Pixel coordinate grounding data —
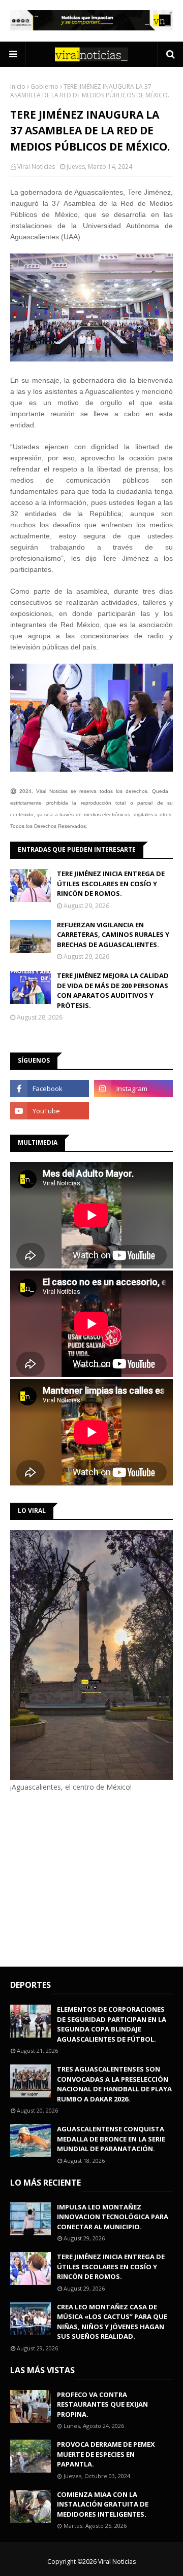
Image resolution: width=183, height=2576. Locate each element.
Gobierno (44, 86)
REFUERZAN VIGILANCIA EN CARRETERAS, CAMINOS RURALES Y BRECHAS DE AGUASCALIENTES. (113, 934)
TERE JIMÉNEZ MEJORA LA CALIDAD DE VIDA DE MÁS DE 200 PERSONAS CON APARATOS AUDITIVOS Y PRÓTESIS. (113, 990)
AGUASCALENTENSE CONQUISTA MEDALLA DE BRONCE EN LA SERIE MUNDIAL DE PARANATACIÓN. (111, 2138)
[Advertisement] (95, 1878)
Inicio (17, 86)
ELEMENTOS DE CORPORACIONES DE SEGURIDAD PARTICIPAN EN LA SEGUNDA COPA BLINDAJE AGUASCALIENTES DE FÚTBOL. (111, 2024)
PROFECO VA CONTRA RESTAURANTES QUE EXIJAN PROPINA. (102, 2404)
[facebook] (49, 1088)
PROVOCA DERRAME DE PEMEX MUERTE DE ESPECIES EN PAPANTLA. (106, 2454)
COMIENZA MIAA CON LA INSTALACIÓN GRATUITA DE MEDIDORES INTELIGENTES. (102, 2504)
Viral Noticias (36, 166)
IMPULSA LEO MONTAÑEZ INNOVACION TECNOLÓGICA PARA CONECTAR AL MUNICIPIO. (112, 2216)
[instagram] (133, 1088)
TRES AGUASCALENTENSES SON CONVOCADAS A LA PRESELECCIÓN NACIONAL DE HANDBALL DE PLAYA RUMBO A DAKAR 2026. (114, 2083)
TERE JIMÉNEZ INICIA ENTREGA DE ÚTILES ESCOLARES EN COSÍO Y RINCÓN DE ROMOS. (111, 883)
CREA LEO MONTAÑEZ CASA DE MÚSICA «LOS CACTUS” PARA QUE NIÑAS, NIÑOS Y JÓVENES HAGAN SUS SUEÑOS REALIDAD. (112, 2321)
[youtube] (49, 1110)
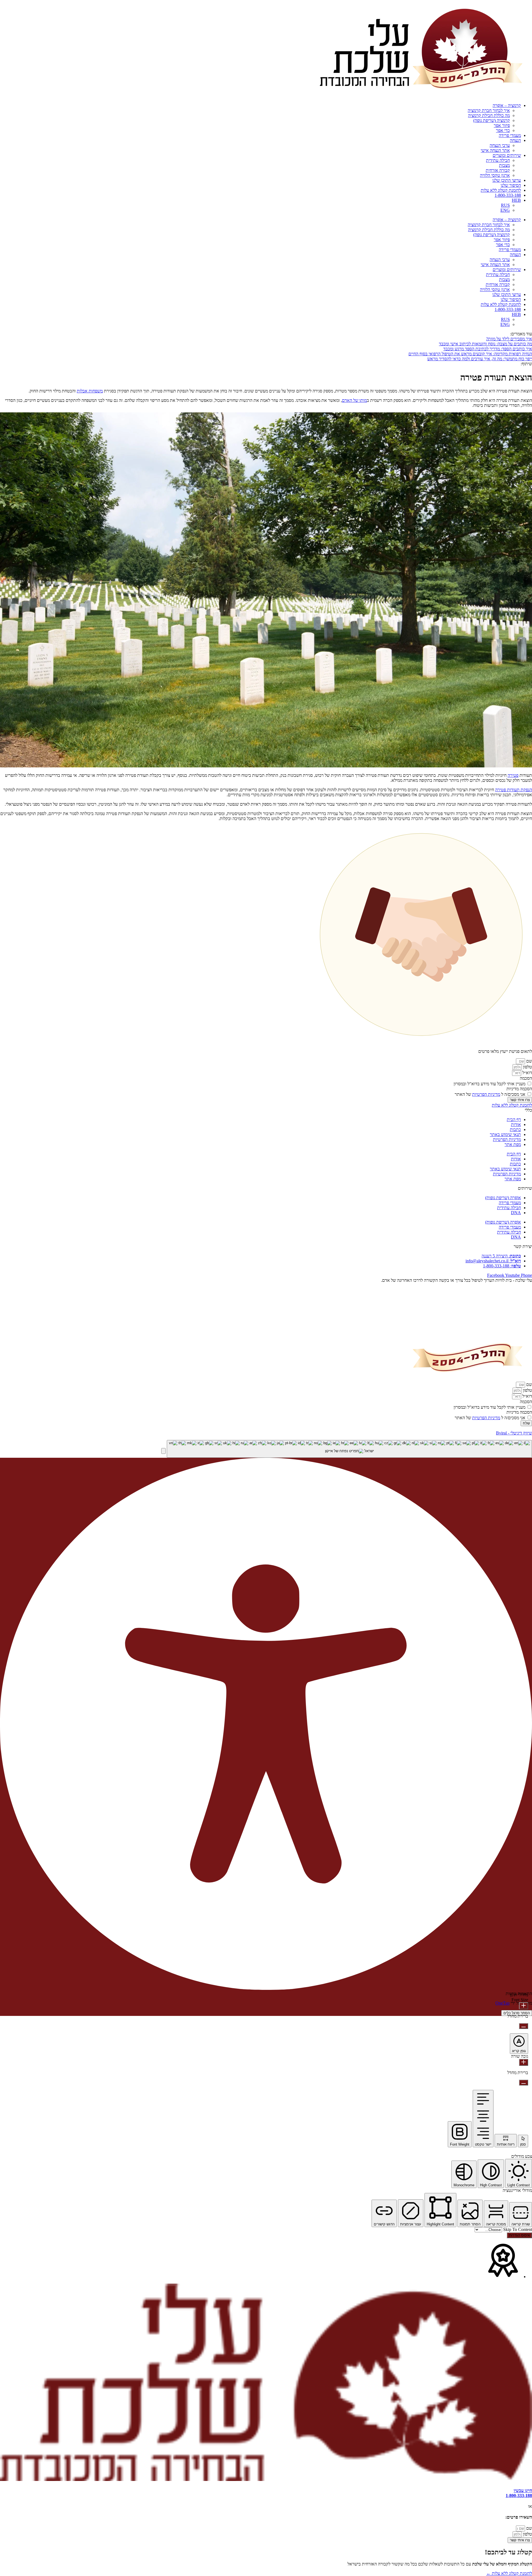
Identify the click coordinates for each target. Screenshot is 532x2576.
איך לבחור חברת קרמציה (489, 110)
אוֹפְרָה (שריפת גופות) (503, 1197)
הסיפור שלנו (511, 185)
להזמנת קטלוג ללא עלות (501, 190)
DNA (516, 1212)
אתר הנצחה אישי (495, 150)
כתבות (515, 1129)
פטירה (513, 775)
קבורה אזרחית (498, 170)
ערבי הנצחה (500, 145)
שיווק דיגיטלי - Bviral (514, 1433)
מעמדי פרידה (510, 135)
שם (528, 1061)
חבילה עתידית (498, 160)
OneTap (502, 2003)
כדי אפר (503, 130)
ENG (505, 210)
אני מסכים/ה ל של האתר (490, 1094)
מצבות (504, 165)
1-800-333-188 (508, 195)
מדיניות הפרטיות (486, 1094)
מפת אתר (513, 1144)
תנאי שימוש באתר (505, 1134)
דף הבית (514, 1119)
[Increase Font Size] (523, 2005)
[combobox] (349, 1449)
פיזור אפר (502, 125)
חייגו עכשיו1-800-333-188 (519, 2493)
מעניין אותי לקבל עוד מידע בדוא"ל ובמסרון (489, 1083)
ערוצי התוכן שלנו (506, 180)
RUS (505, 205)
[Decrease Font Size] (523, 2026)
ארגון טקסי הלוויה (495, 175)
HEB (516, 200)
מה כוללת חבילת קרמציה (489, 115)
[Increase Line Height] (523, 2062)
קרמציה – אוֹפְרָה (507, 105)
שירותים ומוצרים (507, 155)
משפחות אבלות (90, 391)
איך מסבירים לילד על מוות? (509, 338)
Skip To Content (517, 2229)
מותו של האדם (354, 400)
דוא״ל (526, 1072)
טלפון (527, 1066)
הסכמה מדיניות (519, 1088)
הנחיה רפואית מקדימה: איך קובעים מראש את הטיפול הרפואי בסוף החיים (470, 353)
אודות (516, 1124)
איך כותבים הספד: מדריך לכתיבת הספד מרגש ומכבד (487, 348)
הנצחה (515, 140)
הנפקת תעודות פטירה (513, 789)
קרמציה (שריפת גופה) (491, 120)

DIRECTIONS —
Reproduce the data word for word, excluding its pictures.

SOLUTION BELOW —
Image resolution: width=183, height=2576. Locate each element.
Gobierno (44, 86)
REFUERZAN VIGILANCIA EN CARRETERAS, CAMINOS RURALES Y BRECHAS DE AGUASCALIENTES. (113, 934)
TERE JIMÉNEZ MEJORA LA CALIDAD DE VIDA DE MÁS DE 200 PERSONAS CON APARATOS AUDITIVOS Y PRÓTESIS. (113, 990)
AGUASCALENTENSE CONQUISTA MEDALLA DE BRONCE EN LA SERIE MUNDIAL DE PARANATACIÓN. (111, 2138)
[Advertisement] (95, 1878)
Inicio (17, 86)
ELEMENTOS DE CORPORACIONES DE SEGURIDAD PARTICIPAN EN LA SEGUNDA COPA BLINDAJE AGUASCALIENTES DE FÚTBOL. (111, 2024)
PROFECO VA CONTRA RESTAURANTES QUE EXIJAN PROPINA. (102, 2404)
[facebook] (49, 1088)
PROVOCA DERRAME DE PEMEX MUERTE DE ESPECIES EN PAPANTLA. (106, 2454)
COMIENZA MIAA CON LA INSTALACIÓN GRATUITA DE MEDIDORES INTELIGENTES. (102, 2504)
Viral Noticias (36, 166)
IMPULSA LEO MONTAÑEZ INNOVACION TECNOLÓGICA PARA CONECTAR AL MUNICIPIO. (112, 2216)
[instagram] (133, 1088)
TRES AGUASCALENTENSES SON CONVOCADAS A LA PRESELECCIÓN NACIONAL DE HANDBALL DE PLAYA RUMBO A DAKAR 2026. (114, 2083)
TERE JIMÉNEZ INICIA ENTREGA DE ÚTILES ESCOLARES EN COSÍO Y RINCÓN DE ROMOS. (111, 883)
CREA LEO MONTAÑEZ CASA DE MÚSICA «LOS CACTUS” PARA QUE NIÑAS, NIÑOS Y JÓVENES HAGAN SUS SUEÑOS REALIDAD. (112, 2321)
[youtube] (49, 1110)
Identify the click coordinates for each target. Screenshot is 532x2576.
איך לבחור חברת קרמציה (489, 110)
אוֹפְרָה (שריפת גופות) (503, 1197)
הסיפור שלנו (511, 185)
להזמנת קטלוג ללא עלות (501, 190)
DNA (516, 1212)
אתר הנצחה אישי (495, 150)
כתבות (515, 1129)
פטירה (513, 775)
קבורה אזרחית (498, 170)
ערבי הנצחה (500, 145)
שיווק דיגיטלי - Bviral (514, 1433)
מעמדי פרידה (510, 135)
שם (528, 1061)
חבילה עתידית (498, 160)
OneTap (502, 2003)
כדי אפר (503, 130)
ENG (505, 210)
אני מסכים/ה ל של האתר (490, 1094)
מצבות (504, 165)
1-800-333-188 (508, 195)
מדיניות הפרטיות (486, 1094)
מפת אתר (513, 1144)
תנאי שימוש באתר (505, 1134)
דף הבית (514, 1119)
[Increase Font Size] (523, 2005)
[combobox] (349, 1449)
פיזור אפר (502, 125)
חייגו עכשיו1-800-333-188 (519, 2493)
מעניין אותי לקבל עוד מידע בדוא"ל ובמסרון (489, 1083)
ערוצי התוכן שלנו (506, 180)
RUS (505, 205)
[Decrease Font Size] (523, 2026)
ארגון טקסי הלוויה (495, 175)
HEB (516, 200)
מה כוללת חבילת קרמציה (489, 115)
[Increase Line Height] (523, 2062)
קרמציה – אוֹפְרָה (507, 105)
שירותים ומוצרים (507, 155)
משפחות אבלות (90, 391)
איך מסבירים לילד על מוות? (509, 338)
Skip To Content (517, 2229)
מותו של האדם (354, 400)
דוא״ל (526, 1072)
טלפון (527, 1066)
הסכמה מדיניות (519, 1088)
הנחיה רפואית מקדימה: איך קובעים מראש את הטיפול הרפואי בסוף החיים (470, 353)
אודות (516, 1124)
איך כותבים הספד: מדריך לכתיבת הספד מרגש ומכבד (487, 348)
הנצחה (515, 140)
הנפקת תעודות פטירה (513, 789)
קרמציה (שריפת גופה) (491, 120)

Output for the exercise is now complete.